Problem 9.16 of The Nature of Computation states
Jumpstart for LP. How do we find an initial feasible solution for the simplex algorithm? By solving another linear program for which we know a feasible solution! As we outlined in Section 9.4.1, we can transform the set of inequalities $\mathbf{Ax\leq b}$ into a set of equalities $\mathbf{A'x'= b'}$ by adding "slack" variables $\mathbf{s\geq 0}$. Hence we can assume that our linear program is of the form $$ \max_\mathbf{x}(\mathbf{c}^T\mathbf{x})\qquad\text{subject to}\qquad \mathbf{Ax=b}\qquad\text{and}\qquad \mathbf{x\geq0}\,. $$ By adding more variables, construct yet another linear program that has a trivial feasible solution, and whose optimal solution is a feasible solution of this problem. Hint: if $\mathbf{b}\in\mathbb{R}^m$, you need $m$ additional variables. Without loss of generality you may assume that $\mathbf{b\geq 0}$.

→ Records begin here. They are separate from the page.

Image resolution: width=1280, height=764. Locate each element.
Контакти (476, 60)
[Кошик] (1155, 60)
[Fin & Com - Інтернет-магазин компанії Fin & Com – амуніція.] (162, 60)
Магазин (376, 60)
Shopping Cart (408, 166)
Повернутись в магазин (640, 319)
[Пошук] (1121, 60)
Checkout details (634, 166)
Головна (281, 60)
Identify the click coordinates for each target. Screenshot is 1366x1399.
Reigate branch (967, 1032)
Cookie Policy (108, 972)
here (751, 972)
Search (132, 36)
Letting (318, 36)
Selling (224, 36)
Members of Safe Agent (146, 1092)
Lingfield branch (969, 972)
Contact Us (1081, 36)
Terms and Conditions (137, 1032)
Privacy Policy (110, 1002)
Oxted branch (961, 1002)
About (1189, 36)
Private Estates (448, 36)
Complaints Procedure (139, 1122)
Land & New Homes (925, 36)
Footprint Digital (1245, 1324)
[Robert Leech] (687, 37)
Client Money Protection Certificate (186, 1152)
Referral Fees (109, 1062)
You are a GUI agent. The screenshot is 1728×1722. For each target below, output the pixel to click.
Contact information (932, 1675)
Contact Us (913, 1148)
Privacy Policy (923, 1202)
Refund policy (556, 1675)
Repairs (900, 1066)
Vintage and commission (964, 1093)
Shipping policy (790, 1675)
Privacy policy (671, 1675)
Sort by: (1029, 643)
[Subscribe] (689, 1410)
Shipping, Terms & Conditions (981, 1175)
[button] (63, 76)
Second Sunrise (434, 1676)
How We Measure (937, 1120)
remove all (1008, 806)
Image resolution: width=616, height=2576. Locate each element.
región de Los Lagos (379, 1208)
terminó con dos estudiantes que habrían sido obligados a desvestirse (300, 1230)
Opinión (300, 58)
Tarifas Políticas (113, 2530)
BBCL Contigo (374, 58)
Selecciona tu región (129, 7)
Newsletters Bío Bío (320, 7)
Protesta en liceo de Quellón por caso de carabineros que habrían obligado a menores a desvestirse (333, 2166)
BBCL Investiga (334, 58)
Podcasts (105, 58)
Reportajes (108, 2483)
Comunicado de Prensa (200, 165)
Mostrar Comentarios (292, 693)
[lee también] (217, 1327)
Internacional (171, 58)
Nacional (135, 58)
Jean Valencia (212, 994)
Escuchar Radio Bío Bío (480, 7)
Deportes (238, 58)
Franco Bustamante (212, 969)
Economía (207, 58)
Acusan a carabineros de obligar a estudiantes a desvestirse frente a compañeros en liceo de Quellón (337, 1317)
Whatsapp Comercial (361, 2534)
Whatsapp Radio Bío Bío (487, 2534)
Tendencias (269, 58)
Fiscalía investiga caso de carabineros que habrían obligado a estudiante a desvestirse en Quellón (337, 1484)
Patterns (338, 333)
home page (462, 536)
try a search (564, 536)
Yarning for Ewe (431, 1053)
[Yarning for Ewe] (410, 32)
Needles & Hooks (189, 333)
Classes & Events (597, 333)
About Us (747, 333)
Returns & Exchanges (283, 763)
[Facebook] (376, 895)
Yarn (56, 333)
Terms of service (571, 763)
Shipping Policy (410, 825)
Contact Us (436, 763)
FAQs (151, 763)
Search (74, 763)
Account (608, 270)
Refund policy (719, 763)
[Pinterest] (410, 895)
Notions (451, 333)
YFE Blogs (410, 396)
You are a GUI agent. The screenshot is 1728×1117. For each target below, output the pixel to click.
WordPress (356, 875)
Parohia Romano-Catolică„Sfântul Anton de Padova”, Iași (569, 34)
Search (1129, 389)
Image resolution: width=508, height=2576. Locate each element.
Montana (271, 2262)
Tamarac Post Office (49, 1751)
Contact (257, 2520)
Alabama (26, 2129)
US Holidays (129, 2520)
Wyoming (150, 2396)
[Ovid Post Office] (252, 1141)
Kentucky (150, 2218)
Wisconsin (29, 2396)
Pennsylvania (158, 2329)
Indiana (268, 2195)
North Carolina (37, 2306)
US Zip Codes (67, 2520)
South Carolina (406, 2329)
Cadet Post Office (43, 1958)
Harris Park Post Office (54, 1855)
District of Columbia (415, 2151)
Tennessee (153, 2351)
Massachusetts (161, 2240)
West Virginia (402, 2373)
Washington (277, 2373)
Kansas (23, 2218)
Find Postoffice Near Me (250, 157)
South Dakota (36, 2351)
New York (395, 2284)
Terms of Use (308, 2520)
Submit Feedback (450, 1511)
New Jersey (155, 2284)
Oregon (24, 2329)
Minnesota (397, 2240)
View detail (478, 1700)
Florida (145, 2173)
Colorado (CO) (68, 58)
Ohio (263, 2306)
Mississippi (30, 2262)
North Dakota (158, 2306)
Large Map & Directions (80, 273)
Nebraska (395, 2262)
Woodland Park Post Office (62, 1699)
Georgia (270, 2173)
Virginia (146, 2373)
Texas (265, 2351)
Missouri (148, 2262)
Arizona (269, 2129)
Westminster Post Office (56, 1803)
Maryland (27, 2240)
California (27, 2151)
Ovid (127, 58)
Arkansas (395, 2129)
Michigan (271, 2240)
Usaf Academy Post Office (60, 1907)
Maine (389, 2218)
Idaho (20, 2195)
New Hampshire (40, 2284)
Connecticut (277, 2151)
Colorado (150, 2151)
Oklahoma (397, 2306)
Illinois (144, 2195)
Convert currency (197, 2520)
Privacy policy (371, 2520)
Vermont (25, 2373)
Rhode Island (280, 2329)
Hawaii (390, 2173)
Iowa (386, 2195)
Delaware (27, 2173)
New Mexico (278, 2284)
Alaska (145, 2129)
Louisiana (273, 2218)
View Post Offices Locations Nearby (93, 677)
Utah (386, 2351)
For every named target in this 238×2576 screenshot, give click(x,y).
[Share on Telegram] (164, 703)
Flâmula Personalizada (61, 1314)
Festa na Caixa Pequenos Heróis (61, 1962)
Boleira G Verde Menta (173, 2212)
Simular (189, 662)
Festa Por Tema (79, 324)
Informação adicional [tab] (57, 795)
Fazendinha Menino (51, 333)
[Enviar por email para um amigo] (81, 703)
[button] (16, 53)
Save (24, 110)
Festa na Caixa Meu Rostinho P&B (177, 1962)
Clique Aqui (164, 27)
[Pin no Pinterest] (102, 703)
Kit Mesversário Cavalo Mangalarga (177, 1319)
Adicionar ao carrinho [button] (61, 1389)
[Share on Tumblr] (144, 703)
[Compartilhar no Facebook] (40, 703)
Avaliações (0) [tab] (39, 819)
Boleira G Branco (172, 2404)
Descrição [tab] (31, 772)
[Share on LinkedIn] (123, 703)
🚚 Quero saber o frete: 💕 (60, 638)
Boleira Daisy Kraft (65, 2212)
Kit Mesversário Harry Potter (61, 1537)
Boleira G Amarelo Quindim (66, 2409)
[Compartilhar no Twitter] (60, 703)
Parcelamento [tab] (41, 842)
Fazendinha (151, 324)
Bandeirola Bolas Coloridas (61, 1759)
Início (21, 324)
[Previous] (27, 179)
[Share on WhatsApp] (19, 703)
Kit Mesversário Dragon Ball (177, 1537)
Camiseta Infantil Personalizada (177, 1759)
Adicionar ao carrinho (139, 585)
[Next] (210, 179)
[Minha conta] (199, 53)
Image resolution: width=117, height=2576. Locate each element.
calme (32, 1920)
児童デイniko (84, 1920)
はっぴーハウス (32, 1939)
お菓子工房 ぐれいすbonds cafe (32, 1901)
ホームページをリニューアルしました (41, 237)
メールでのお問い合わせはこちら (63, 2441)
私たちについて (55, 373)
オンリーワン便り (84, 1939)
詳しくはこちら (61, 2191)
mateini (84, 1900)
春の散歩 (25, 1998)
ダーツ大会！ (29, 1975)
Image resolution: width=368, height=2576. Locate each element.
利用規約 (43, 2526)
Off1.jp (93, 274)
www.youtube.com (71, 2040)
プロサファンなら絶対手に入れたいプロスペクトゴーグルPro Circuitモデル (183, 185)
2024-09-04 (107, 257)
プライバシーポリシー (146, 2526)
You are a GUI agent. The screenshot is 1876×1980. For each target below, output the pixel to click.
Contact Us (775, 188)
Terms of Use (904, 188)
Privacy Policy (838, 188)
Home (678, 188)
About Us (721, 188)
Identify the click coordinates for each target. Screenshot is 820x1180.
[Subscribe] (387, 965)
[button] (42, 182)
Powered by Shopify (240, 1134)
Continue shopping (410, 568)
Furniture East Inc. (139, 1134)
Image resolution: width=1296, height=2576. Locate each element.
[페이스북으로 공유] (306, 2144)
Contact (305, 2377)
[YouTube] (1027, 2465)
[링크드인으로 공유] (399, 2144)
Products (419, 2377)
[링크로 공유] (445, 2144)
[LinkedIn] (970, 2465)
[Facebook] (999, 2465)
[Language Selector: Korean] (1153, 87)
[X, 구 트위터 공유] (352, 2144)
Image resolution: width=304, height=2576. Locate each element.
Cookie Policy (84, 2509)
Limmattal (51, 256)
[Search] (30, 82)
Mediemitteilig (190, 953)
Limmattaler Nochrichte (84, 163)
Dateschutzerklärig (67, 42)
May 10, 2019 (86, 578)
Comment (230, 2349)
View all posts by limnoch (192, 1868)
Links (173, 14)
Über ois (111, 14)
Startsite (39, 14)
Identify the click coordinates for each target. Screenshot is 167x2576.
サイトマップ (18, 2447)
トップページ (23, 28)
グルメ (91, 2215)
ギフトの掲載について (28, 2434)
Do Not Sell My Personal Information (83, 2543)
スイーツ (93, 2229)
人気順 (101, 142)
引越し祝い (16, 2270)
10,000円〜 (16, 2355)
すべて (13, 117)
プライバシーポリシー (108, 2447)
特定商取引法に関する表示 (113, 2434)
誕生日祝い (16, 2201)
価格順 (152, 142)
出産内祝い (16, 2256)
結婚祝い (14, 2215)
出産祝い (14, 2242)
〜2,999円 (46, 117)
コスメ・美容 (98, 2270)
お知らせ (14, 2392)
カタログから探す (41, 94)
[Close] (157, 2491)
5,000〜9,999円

I'm stuck understanding why one can assume that $\mathbf{b\geq 0}$. It seems that this assumption would lead straight to having $\mathbf{x=0}$ available as a trivial solution which is a little too easy.
There have been suggestions to just multiply every row in which $\mathbf{b}$ is negative by -1. I don't think it's that easy. Take the following example:
$$ \max_\mathbf{x}([1]\cdot\mathbf{x})\qquad\text{subject to}\qquad \begin{bmatrix} 1\\ -1 \end{bmatrix} \mathbf{x}\leq \begin{bmatrix} 2\\-1 \end{bmatrix} \qquad\text{and}\qquad \mathbf{x\geq 0} $$ It can easily be seen that this is maximized for $\mathbf{x}=[2]$. The corresponding problem with slack variables $\mathbf{s}$ has the same optimum and we must have $\mathbf{s}=[0\;1]^T$ to achieve equality. Now suppose we multiplied the second row by -1 to ensure $\mathbf{b\geq 0}$. Then $\mathbf{s}$ would have to become $[0\;-1]^T$ to still achieve equality, violating the constraint $\mathbf{s\geq 0}$.